Repeat the listing below exactly from the line with "Open Folha dropdown" through its last line. Skip every picture.

- - - - -

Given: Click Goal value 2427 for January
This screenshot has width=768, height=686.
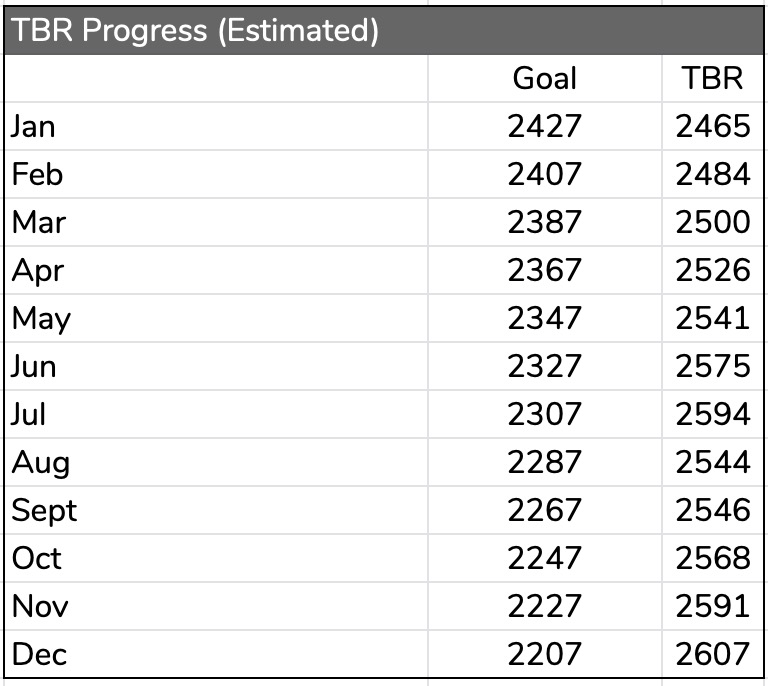Looking at the screenshot, I should [x=544, y=126].
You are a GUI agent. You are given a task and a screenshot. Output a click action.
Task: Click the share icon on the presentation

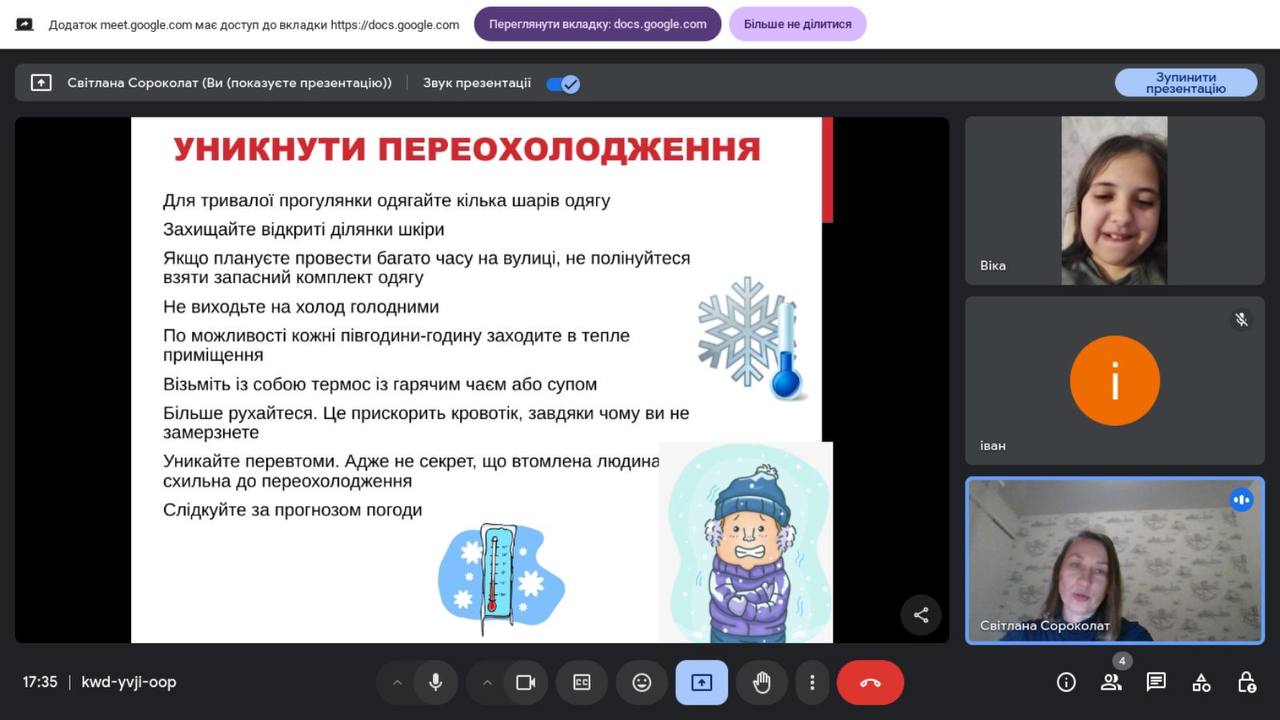[x=921, y=615]
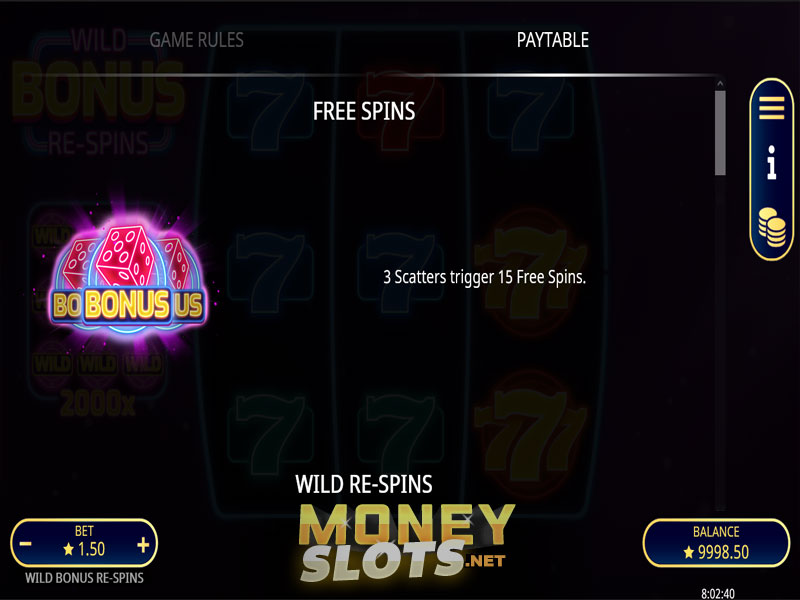
Task: Click the Bonus dice scatter symbol
Action: [128, 276]
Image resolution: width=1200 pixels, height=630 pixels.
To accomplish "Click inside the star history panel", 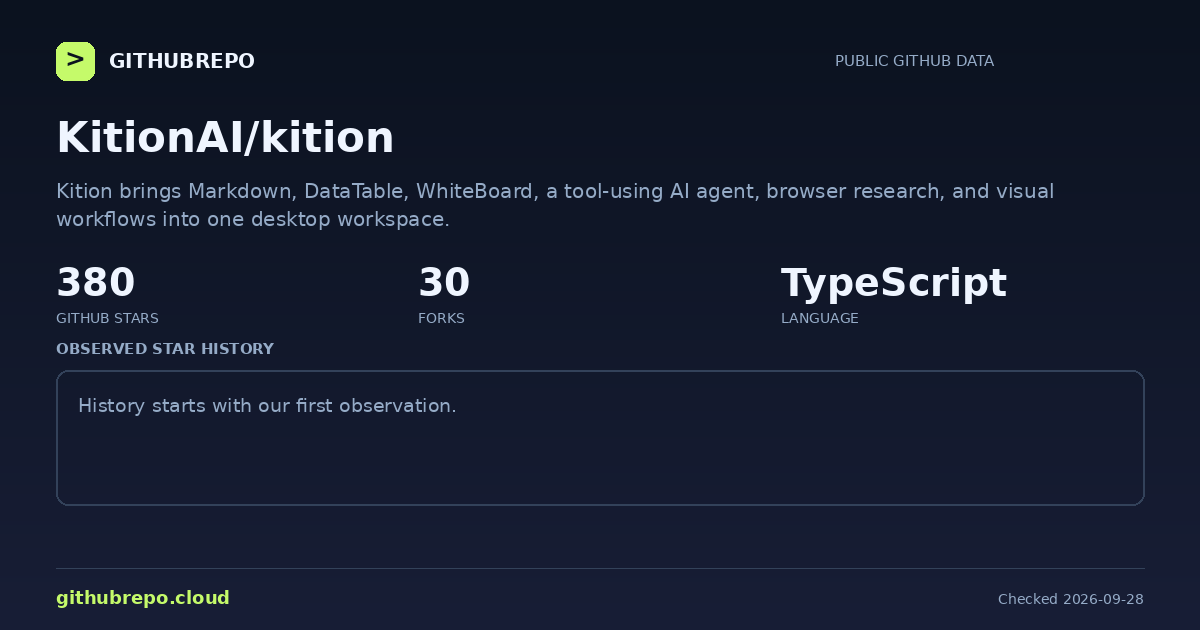I will click(x=600, y=438).
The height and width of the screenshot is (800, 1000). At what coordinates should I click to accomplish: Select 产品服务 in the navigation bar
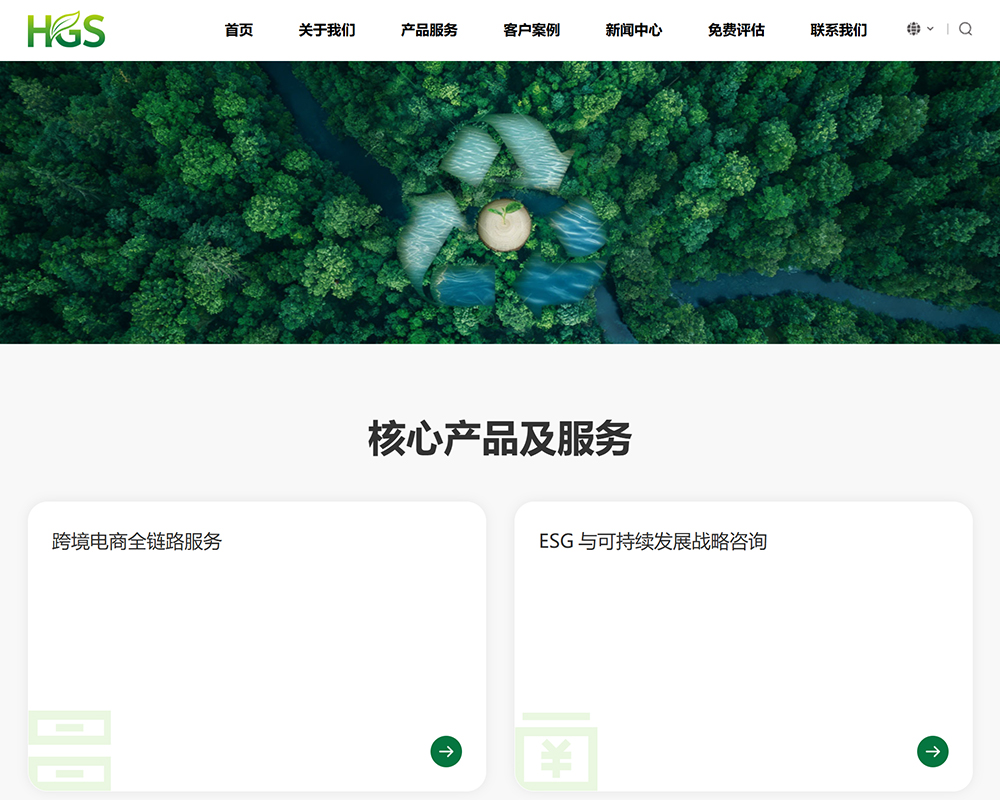429,30
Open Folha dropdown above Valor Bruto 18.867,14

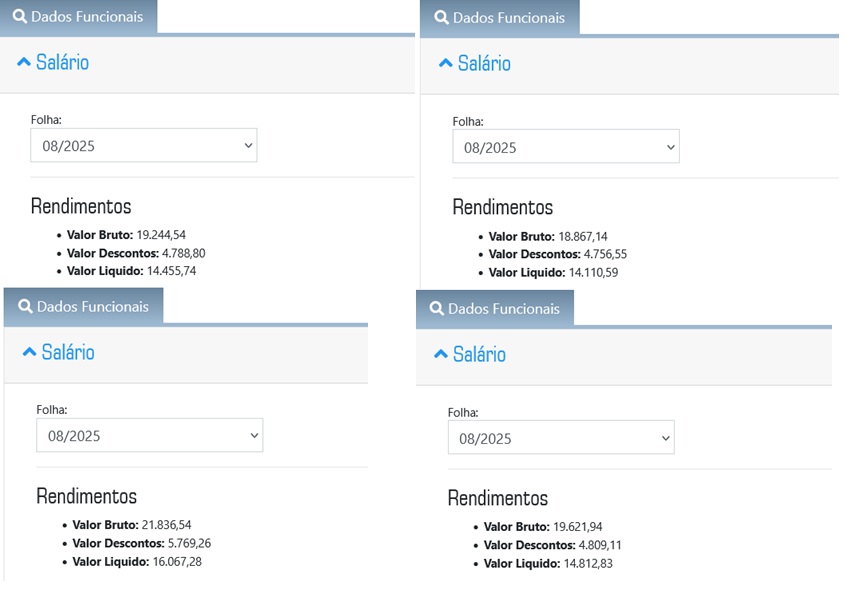[x=565, y=147]
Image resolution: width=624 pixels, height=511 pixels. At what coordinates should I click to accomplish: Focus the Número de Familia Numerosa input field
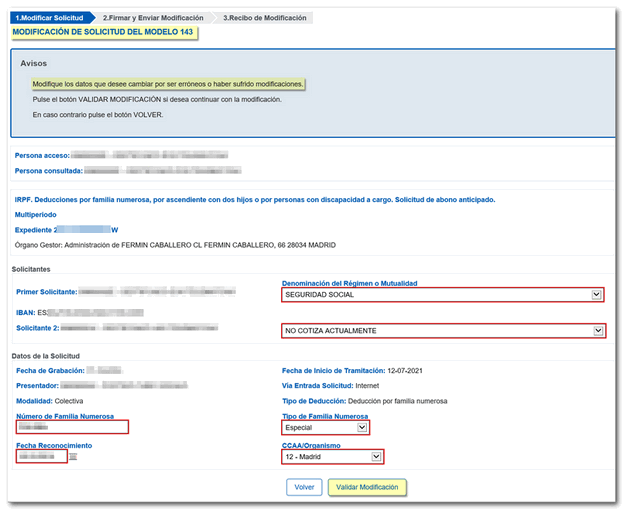[72, 428]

- - - - -

* _Task answer_:
Open Folha dropdown above Valor Bruto 18.867,14

[x=565, y=147]
Image resolution: width=624 pixels, height=511 pixels. At what coordinates should I click to accomplish: Focus the Número de Familia Numerosa input field
[72, 428]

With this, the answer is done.